▶ [Information]:
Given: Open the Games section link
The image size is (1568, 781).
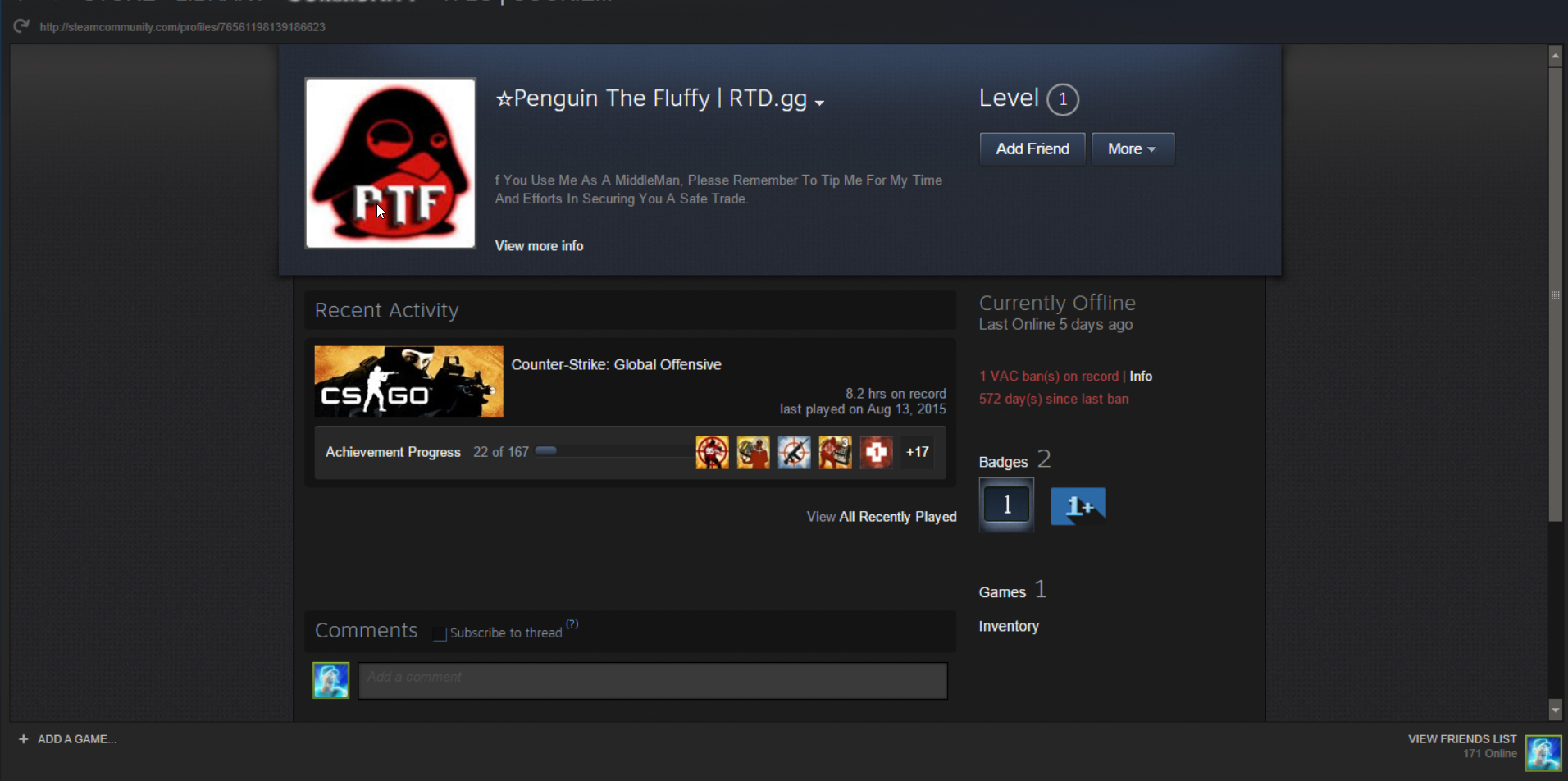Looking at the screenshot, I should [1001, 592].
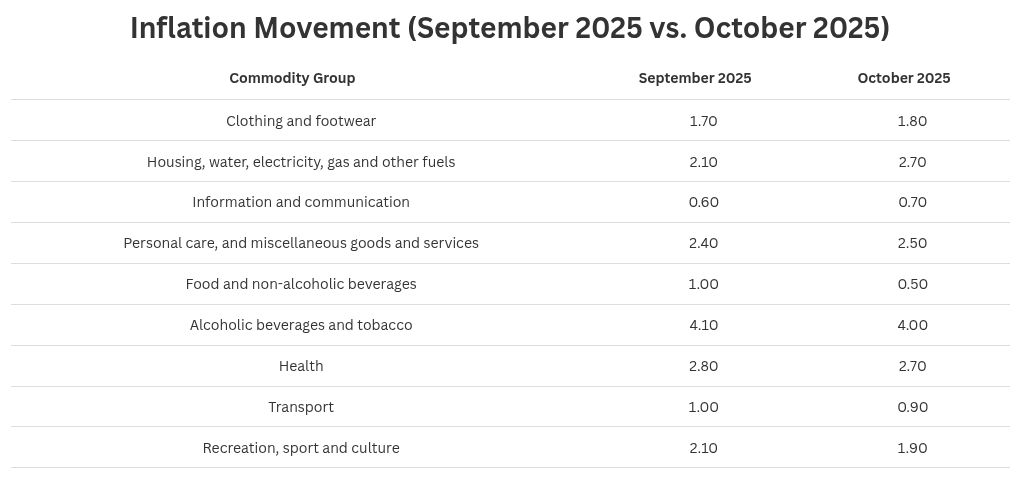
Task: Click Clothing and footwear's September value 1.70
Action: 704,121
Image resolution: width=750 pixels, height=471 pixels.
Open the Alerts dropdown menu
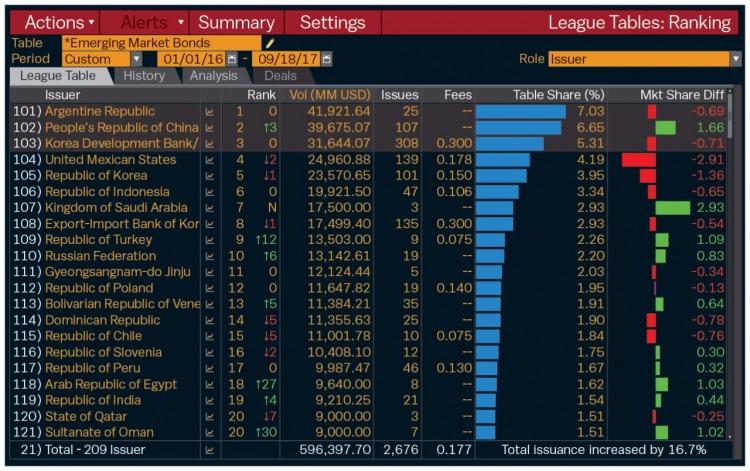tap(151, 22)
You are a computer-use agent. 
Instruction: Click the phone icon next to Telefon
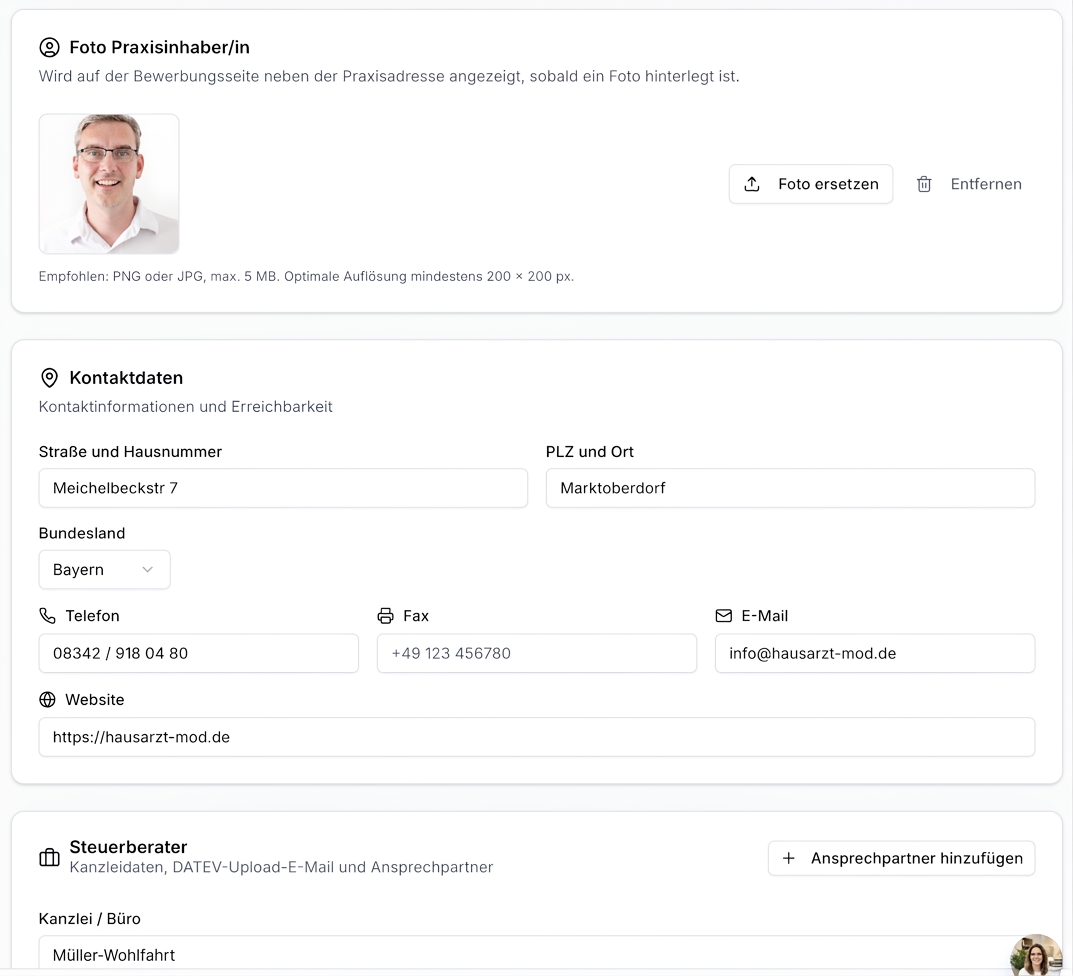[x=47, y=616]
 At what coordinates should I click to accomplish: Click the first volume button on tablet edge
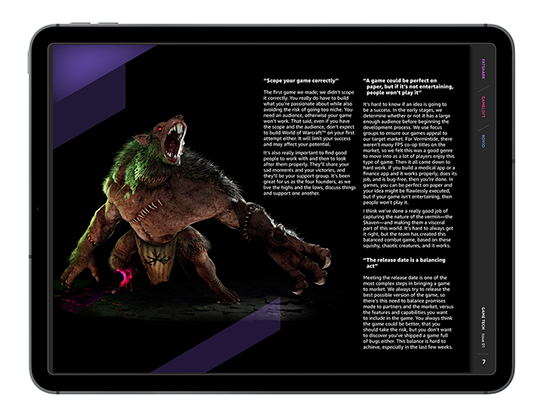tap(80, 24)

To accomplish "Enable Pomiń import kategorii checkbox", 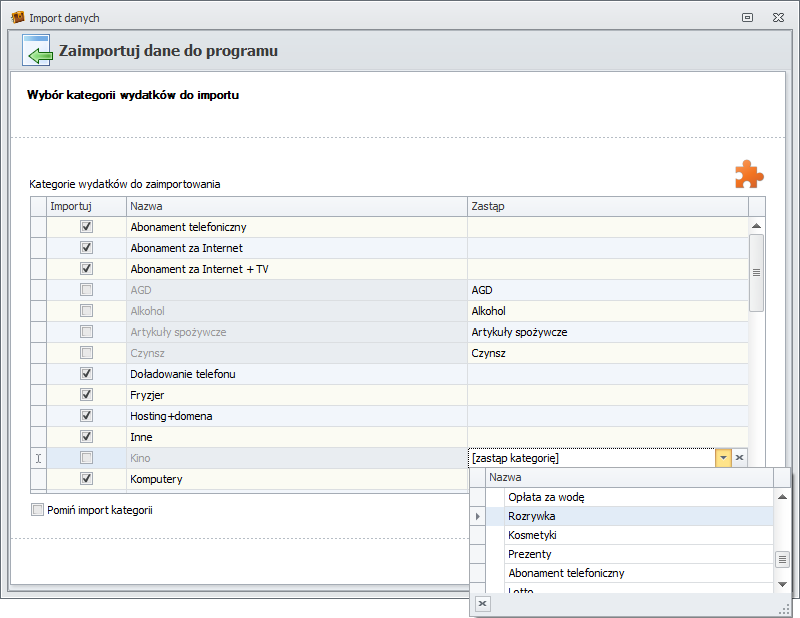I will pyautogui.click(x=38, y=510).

▶ [About this task]:
Every line from the start of the listing above through the line with "You are a computer-use agent." should be repeated exactly; skip the pictures and add nothing else.

▶ [Answer area]:
Given: Open the Games section link
The image size is (1568, 781).
Looking at the screenshot, I should [1001, 592].
Task: Click Clothing and footwear's September value 1.70
Action: 704,121
Image resolution: width=750 pixels, height=471 pixels.
Open the Alerts dropdown menu
tap(151, 22)
You are a computer-use agent. 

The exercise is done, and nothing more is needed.